PROVIDED RECORDS start

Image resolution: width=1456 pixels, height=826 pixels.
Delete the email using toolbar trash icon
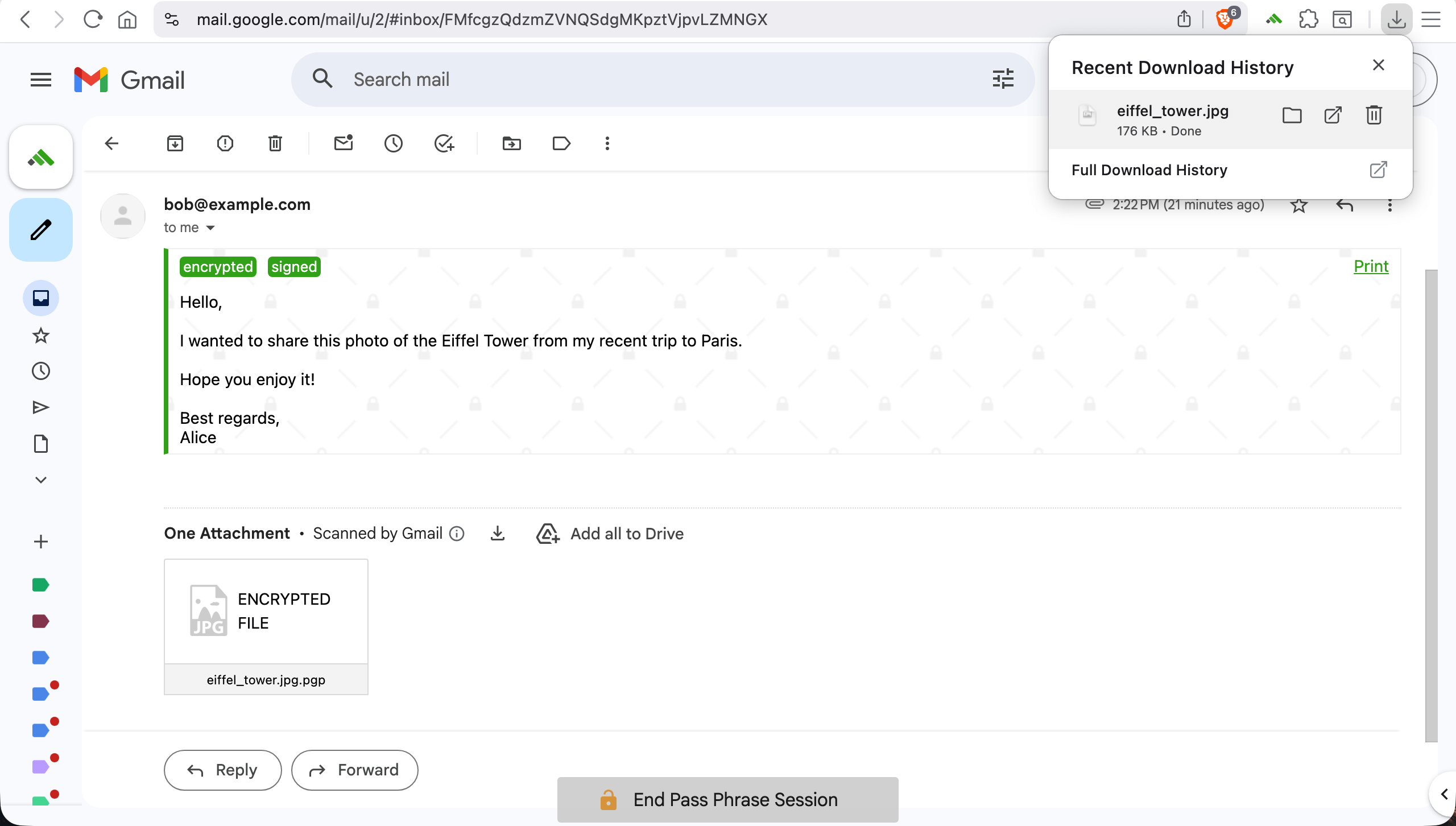[275, 143]
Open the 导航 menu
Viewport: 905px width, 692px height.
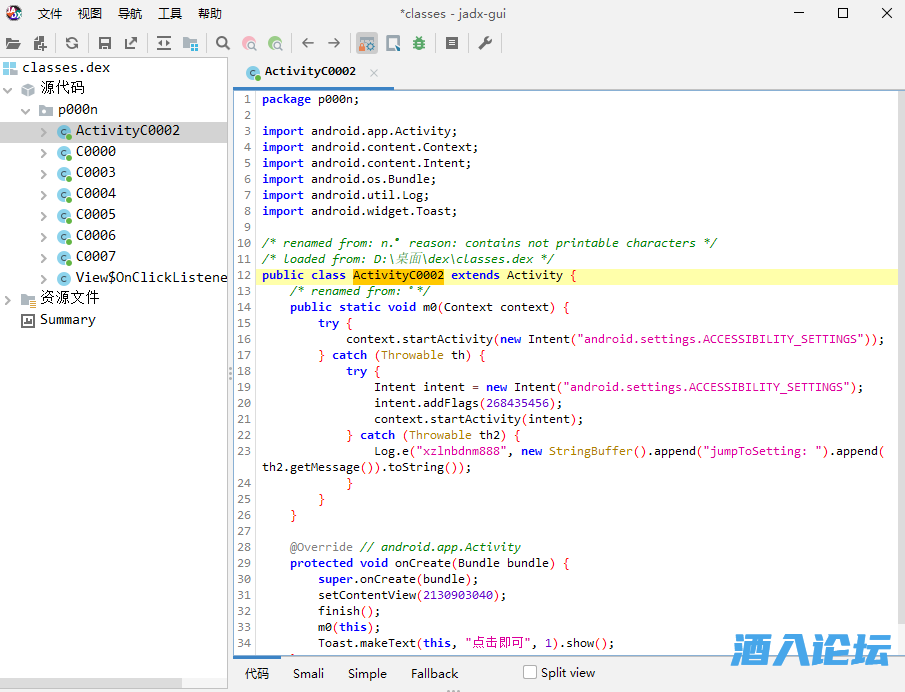click(130, 14)
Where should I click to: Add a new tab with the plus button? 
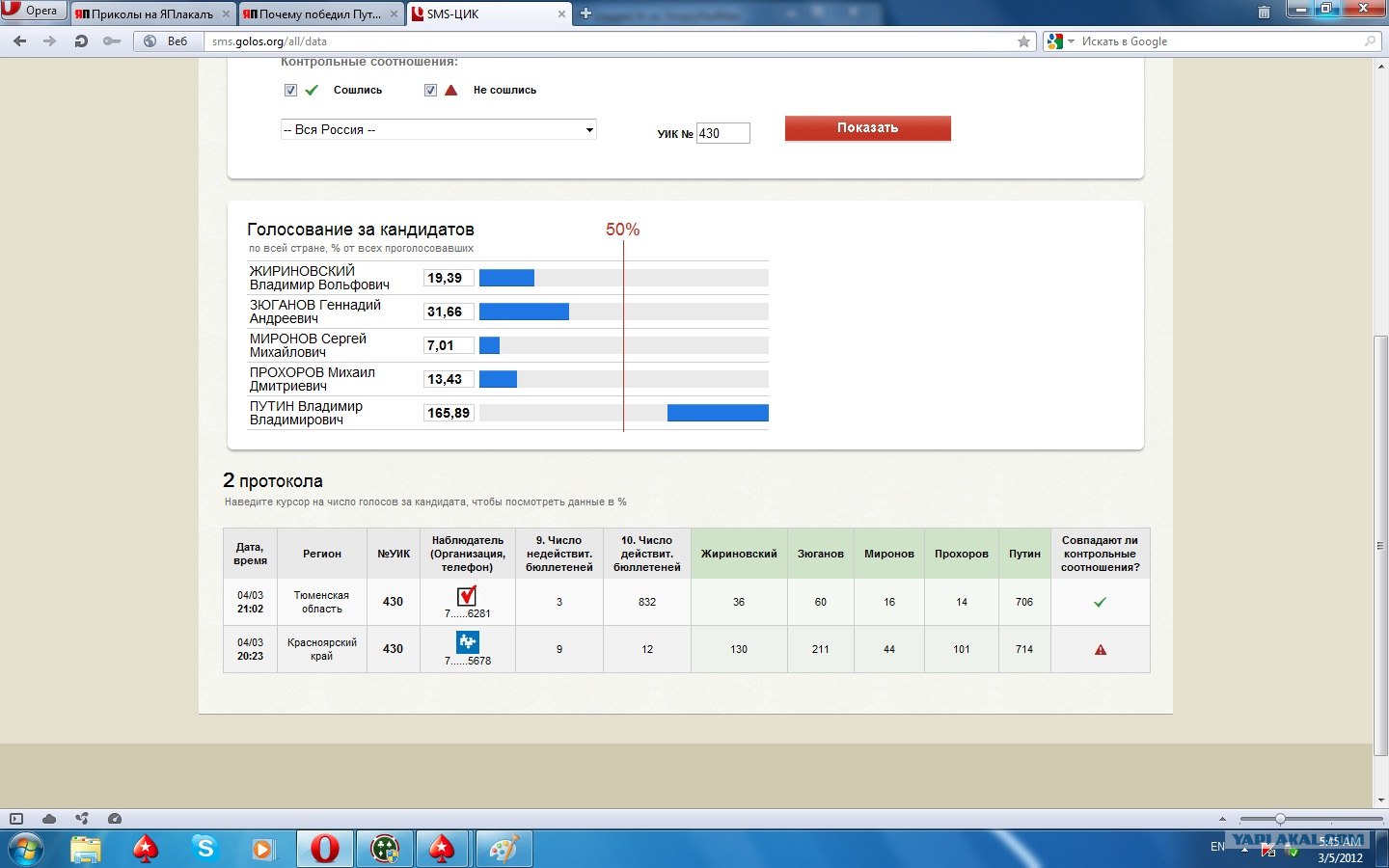586,14
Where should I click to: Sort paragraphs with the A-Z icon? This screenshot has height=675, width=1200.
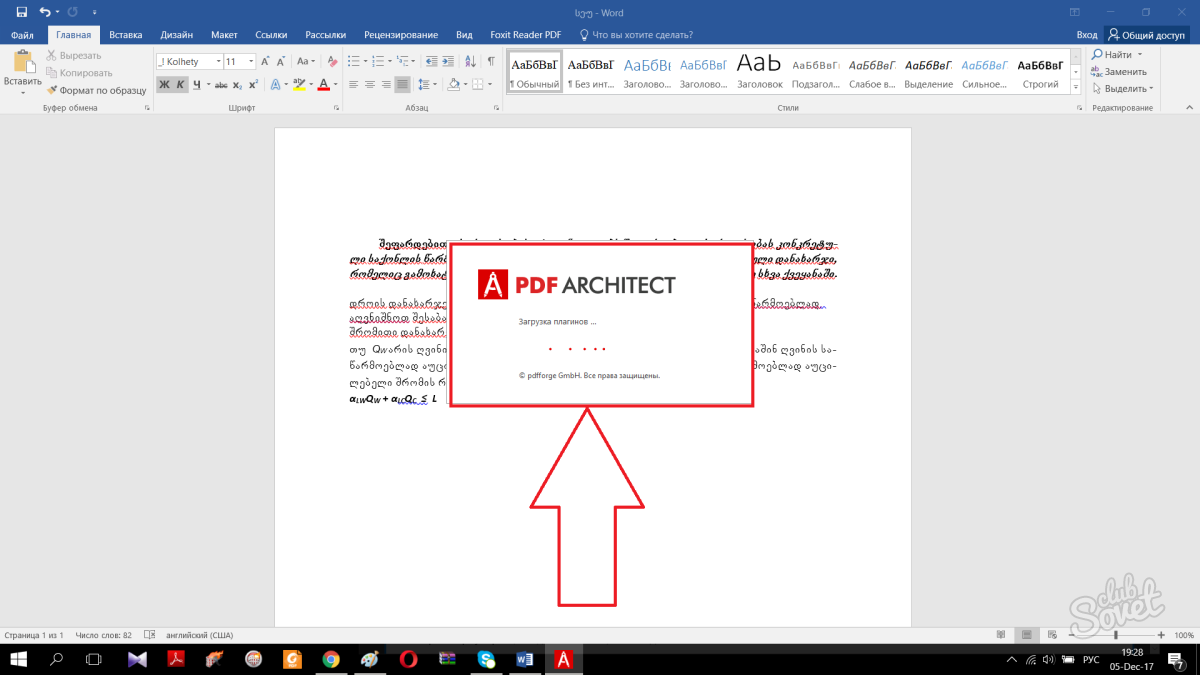(x=471, y=62)

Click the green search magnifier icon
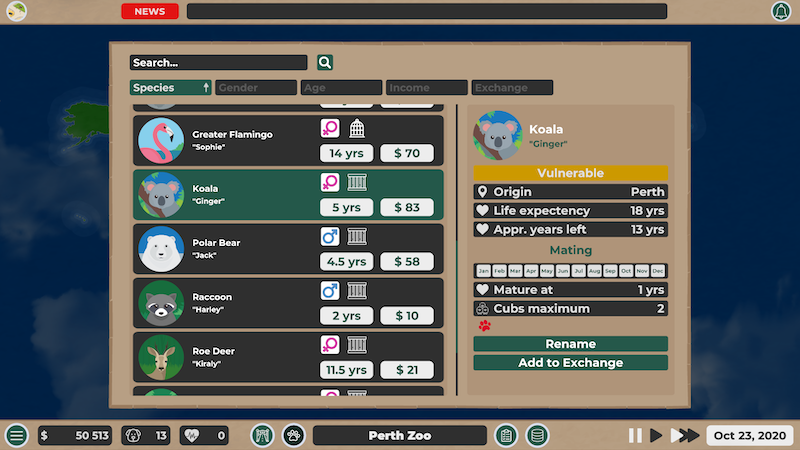(325, 63)
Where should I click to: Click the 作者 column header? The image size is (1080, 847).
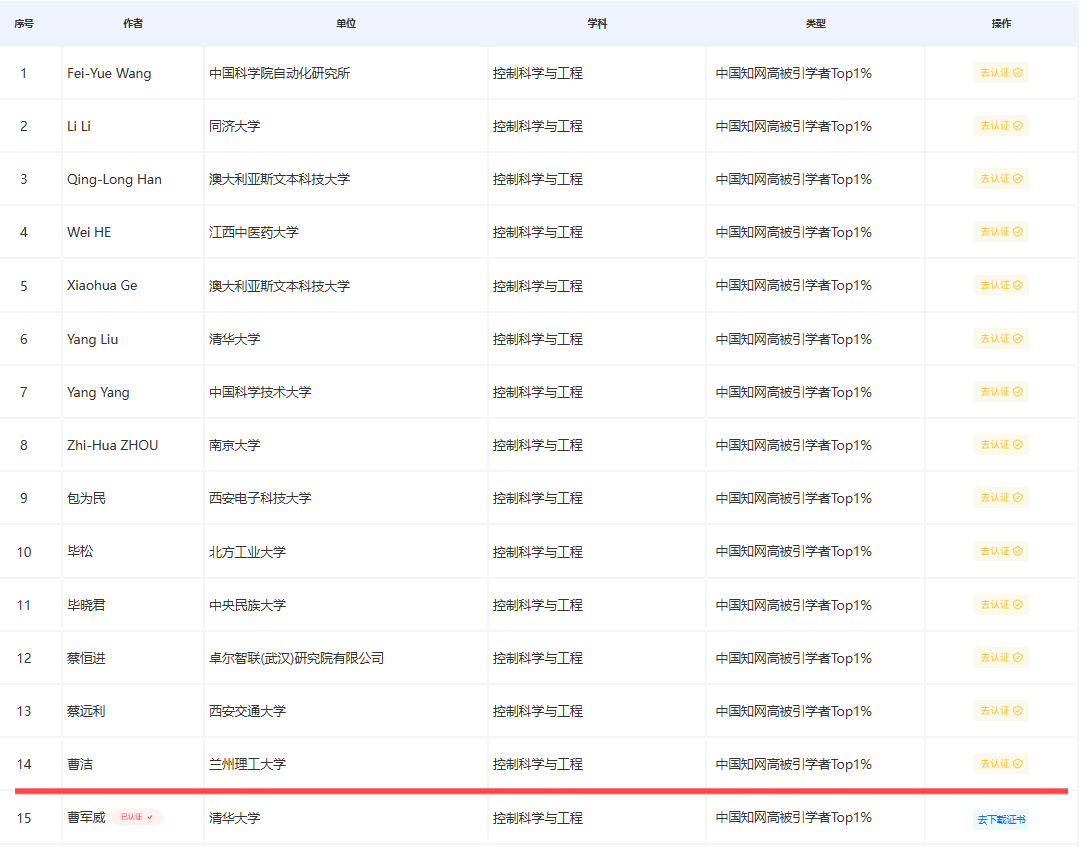coord(132,23)
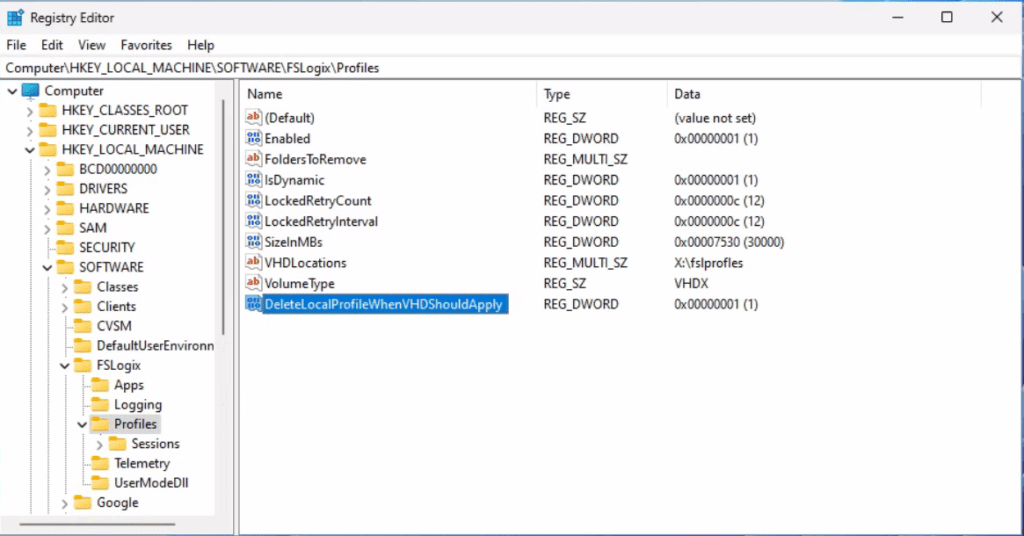Click the Enabled DWORD value icon

[253, 138]
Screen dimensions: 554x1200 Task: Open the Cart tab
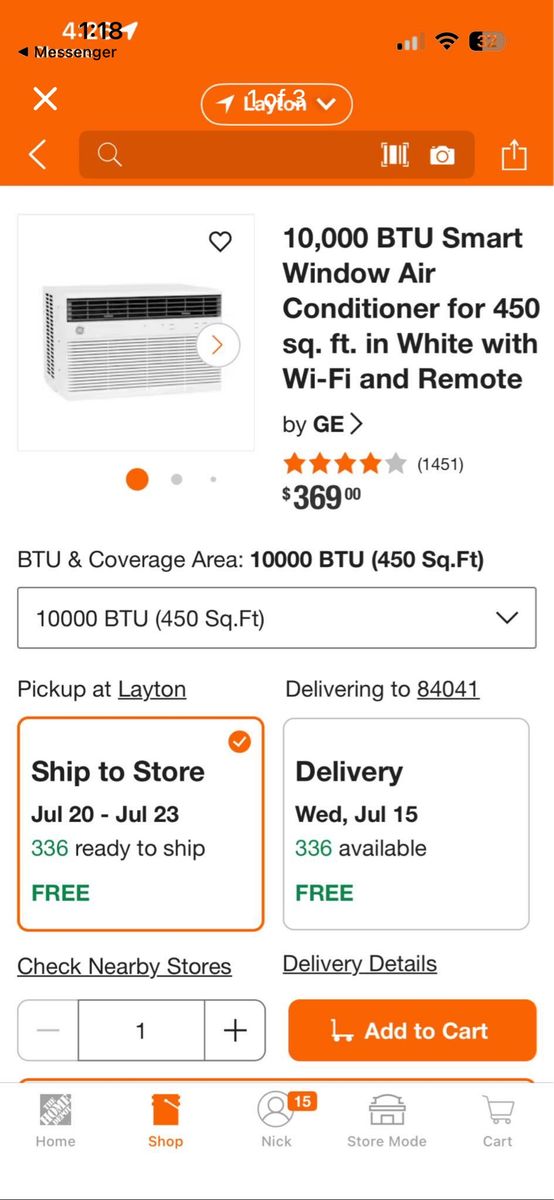(x=497, y=1120)
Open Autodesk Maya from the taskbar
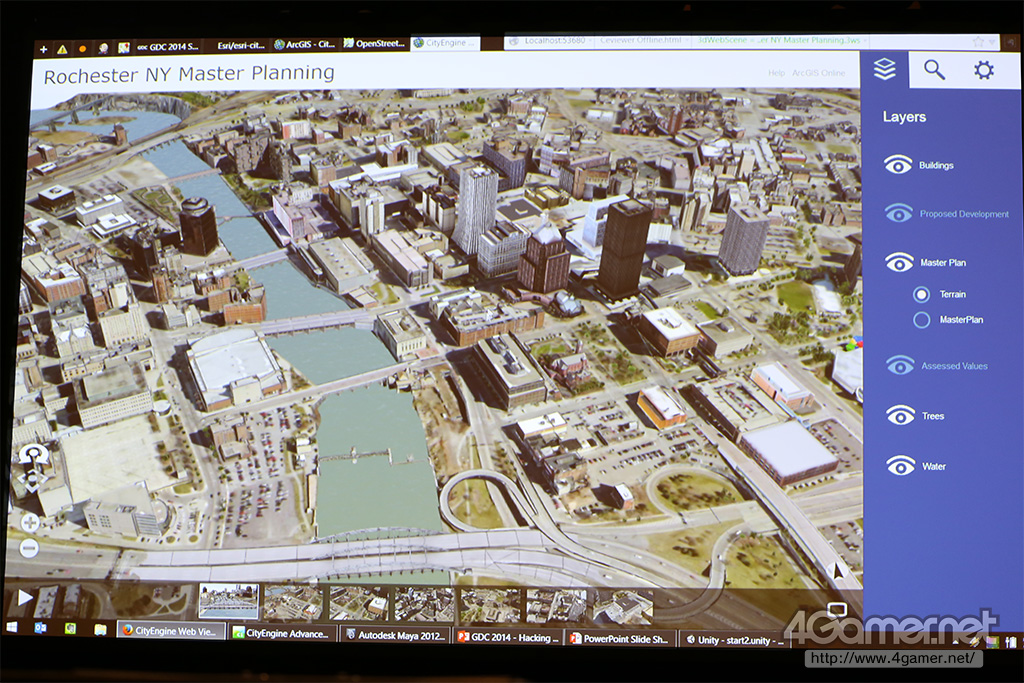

PROVIDED RECORDS end

Can you give the listing again with every "Where should I click to" swapped for "Where do I click to" and everything else unchanged, leaving the pictures out?

- **COMPLETE ANSWER**:
Image resolution: width=1456 pixels, height=826 pixels.
Delete the email using toolbar trash icon
[275, 143]
Open the 导航 menu
Viewport: 905px width, 692px height.
click(130, 14)
Where do I click to: Add a new tab with the plus button? 
586,14
Where do I click to: Sort paragraphs with the A-Z icon? This screenshot has height=675, width=1200.
(x=471, y=62)

Click the green search magnifier icon
(325, 63)
Where do I click to: Click the 作者 column header? The image size is (1080, 847).
coord(132,23)
Click the Enabled DWORD value icon

[253, 138]
Screen dimensions: 554x1200 Task: Open the Cart tab
(x=497, y=1120)
Open Autodesk Maya from the taskbar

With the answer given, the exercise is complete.